RECORDED DATA:
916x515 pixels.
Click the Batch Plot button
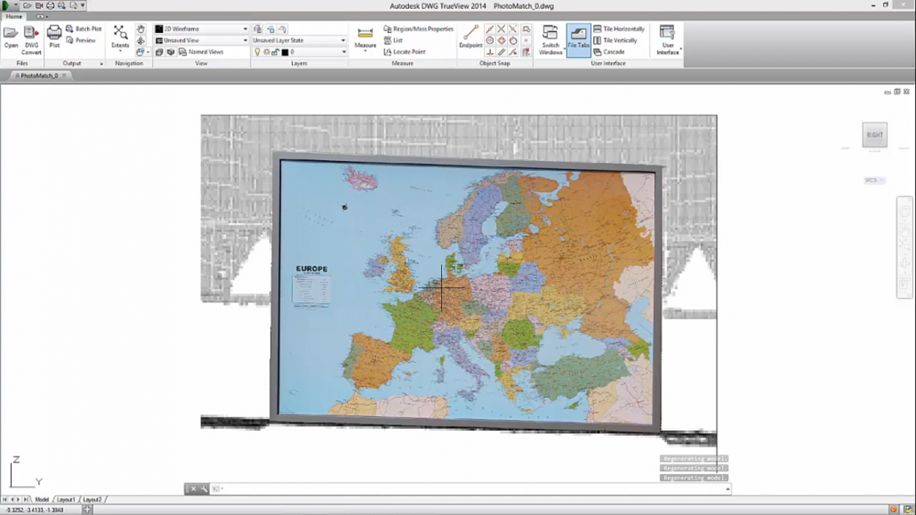tap(84, 29)
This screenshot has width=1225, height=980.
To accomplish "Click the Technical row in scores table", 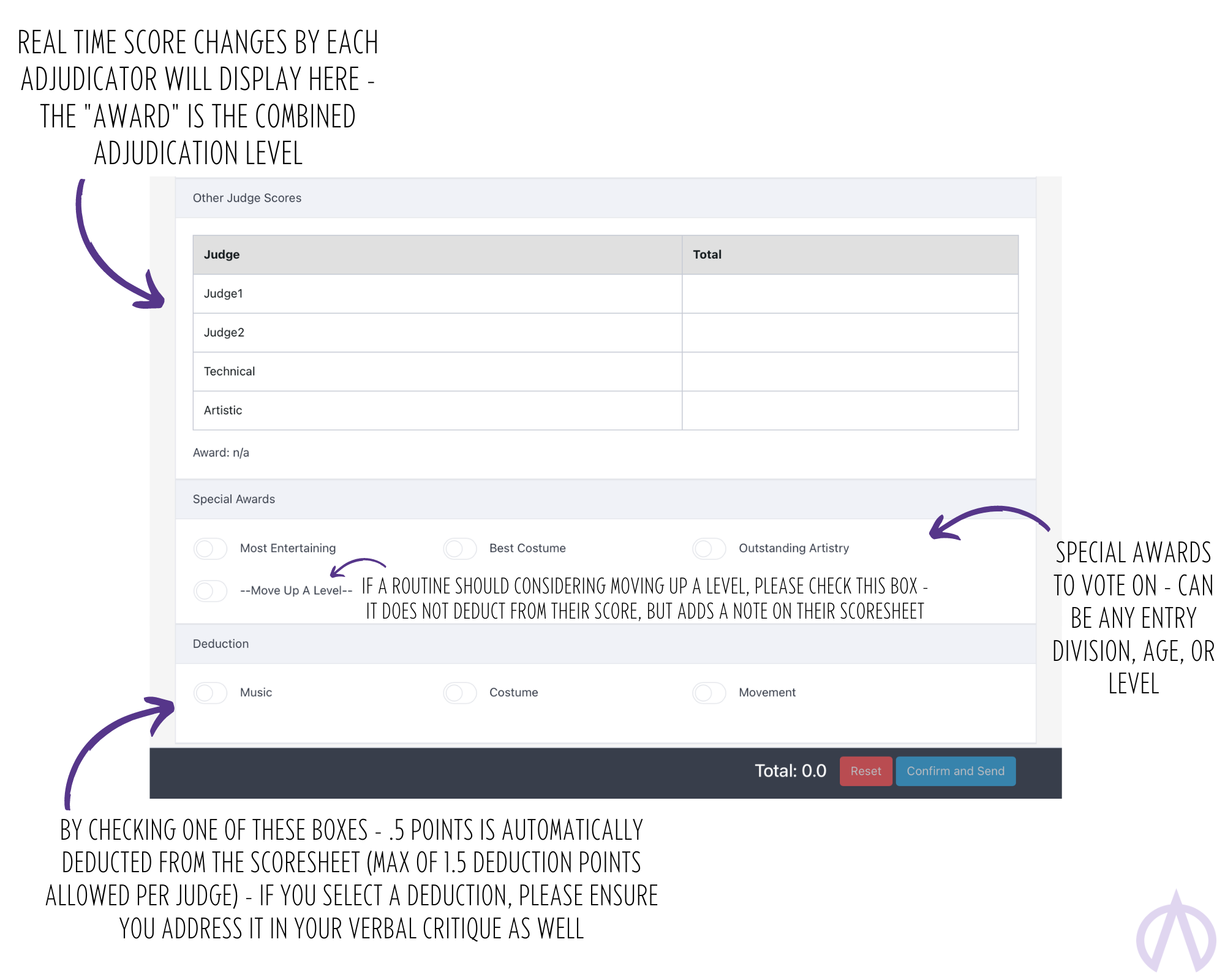I will click(606, 371).
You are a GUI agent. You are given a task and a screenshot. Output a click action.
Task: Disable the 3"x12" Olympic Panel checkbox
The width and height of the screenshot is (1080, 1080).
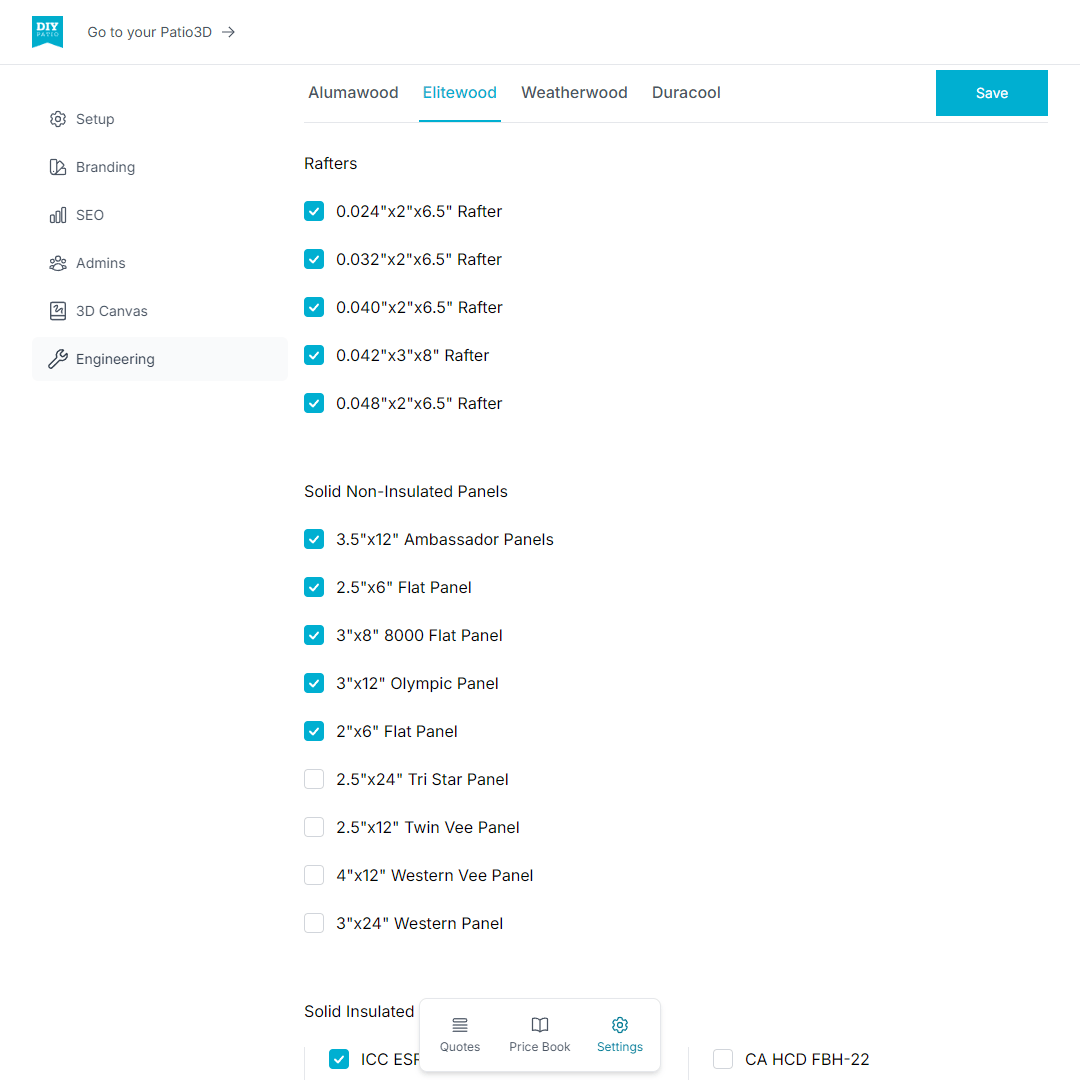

EXERCISE REQUIREMENTS: Scan the records for the string "height". Copy each line in which it appears.

ANSWER TO THE EXERCISE:
This screenshot has width=1225, height=980.
The width and height of the screenshot is (1080, 1080).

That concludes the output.